### THE DATA
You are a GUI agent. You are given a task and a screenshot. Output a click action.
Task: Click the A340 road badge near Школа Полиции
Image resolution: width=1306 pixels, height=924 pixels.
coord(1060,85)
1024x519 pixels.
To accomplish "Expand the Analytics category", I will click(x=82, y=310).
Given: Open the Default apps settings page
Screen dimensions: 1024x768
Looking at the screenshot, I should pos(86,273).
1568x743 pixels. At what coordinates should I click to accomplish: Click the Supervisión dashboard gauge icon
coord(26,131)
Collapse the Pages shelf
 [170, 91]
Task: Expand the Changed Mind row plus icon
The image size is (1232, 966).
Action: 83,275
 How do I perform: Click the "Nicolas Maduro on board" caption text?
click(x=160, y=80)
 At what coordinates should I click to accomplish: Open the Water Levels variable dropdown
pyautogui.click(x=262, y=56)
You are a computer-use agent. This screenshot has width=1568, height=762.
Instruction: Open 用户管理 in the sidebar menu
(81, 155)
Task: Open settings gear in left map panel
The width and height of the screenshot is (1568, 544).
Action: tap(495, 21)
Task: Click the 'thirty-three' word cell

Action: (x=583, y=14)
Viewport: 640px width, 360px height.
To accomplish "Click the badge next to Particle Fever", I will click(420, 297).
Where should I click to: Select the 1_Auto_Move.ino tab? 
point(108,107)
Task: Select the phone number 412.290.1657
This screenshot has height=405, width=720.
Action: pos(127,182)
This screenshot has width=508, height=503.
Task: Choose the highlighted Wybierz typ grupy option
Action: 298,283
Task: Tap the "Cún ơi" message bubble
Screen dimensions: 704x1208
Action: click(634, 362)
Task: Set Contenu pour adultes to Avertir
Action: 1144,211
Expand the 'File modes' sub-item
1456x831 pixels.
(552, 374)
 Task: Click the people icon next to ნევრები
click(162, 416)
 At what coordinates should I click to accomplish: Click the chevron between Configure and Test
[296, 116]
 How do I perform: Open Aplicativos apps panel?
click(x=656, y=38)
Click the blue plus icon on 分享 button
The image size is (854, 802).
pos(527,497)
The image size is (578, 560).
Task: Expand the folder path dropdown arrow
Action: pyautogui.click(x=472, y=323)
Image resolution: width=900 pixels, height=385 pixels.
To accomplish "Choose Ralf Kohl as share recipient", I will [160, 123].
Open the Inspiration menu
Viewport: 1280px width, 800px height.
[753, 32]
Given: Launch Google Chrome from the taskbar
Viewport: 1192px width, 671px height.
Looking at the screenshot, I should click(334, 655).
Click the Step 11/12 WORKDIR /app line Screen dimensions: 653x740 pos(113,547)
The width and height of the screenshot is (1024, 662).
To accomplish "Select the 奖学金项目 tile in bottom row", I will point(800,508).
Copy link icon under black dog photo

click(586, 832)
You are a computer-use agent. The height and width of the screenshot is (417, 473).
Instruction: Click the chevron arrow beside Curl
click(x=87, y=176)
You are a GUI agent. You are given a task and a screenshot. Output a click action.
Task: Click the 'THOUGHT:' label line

### EXERCISE DIRECTIONS
Each entry should be written out again exactly, with no word left out.

### WORKED SOLUTION
You are a GUI agent. You are given a task and a screenshot. Output a click action.
Task: Click the A340 road badge near Школа Полиции
Image resolution: width=1306 pixels, height=924 pixels.
coord(1060,85)
1024x519 pixels.
To accomplish "Expand the Analytics category", I will click(x=82, y=310).
Given: Open the Default apps settings page
Screen dimensions: 1024x768
Looking at the screenshot, I should pos(86,273).
1568x743 pixels. At what coordinates should I click to accomplish: Click the Supervisión dashboard gauge icon
coord(26,131)
Collapse the Pages shelf
 [170, 91]
Task: Expand the Changed Mind row plus icon
The image size is (1232, 966).
Action: 83,275
 How do I perform: Click the "Nicolas Maduro on board" caption text?
click(x=160, y=80)
 At what coordinates should I click to accomplish: Open the Water Levels variable dropdown
pyautogui.click(x=262, y=56)
You are a computer-use agent. This screenshot has width=1568, height=762.
Instruction: Open 用户管理 in the sidebar menu
(81, 155)
Task: Open settings gear in left map panel
The width and height of the screenshot is (1568, 544).
Action: tap(495, 21)
Task: Click the 'thirty-three' word cell

Action: (x=583, y=14)
Viewport: 640px width, 360px height.
To accomplish "Click the badge next to Particle Fever", I will click(420, 297).
Where should I click to: Select the 1_Auto_Move.ino tab? 
point(108,107)
Task: Select the phone number 412.290.1657
This screenshot has height=405, width=720.
Action: pos(127,182)
This screenshot has width=508, height=503.
Task: Choose the highlighted Wybierz typ grupy option
Action: 298,283
Task: Tap the "Cún ơi" message bubble
Screen dimensions: 704x1208
Action: click(634, 362)
Task: Set Contenu pour adultes to Avertir
Action: 1144,211
Expand the 'File modes' sub-item
1456x831 pixels.
(552, 374)
 Task: Click the people icon next to ნევრები
click(162, 416)
 At what coordinates should I click to accomplish: Click the chevron between Configure and Test
[296, 116]
 How do I perform: Open Aplicativos apps panel?
click(x=656, y=38)
Click the blue plus icon on 分享 button
The image size is (854, 802).
pos(527,497)
The image size is (578, 560).
Task: Expand the folder path dropdown arrow
Action: pyautogui.click(x=472, y=323)
Image resolution: width=900 pixels, height=385 pixels.
To accomplish "Choose Ralf Kohl as share recipient", I will [160, 123].
Open the Inspiration menu
Viewport: 1280px width, 800px height.
[753, 32]
Given: Launch Google Chrome from the taskbar
Viewport: 1192px width, 671px height.
Looking at the screenshot, I should click(334, 655).
Click the Step 11/12 WORKDIR /app line Screen dimensions: 653x740 pos(113,547)
The width and height of the screenshot is (1024, 662).
To accomplish "Select the 奖学金项目 tile in bottom row", I will point(800,508).
Copy link icon under black dog photo

click(586, 832)
You are a computer-use agent. The height and width of the screenshot is (417, 473).
Instruction: Click the chevron arrow beside Curl
click(x=87, y=176)
You are a GUI agent. You are given a task and a screenshot. Output a click action.
Task: Click the 'THOUGHT:' label line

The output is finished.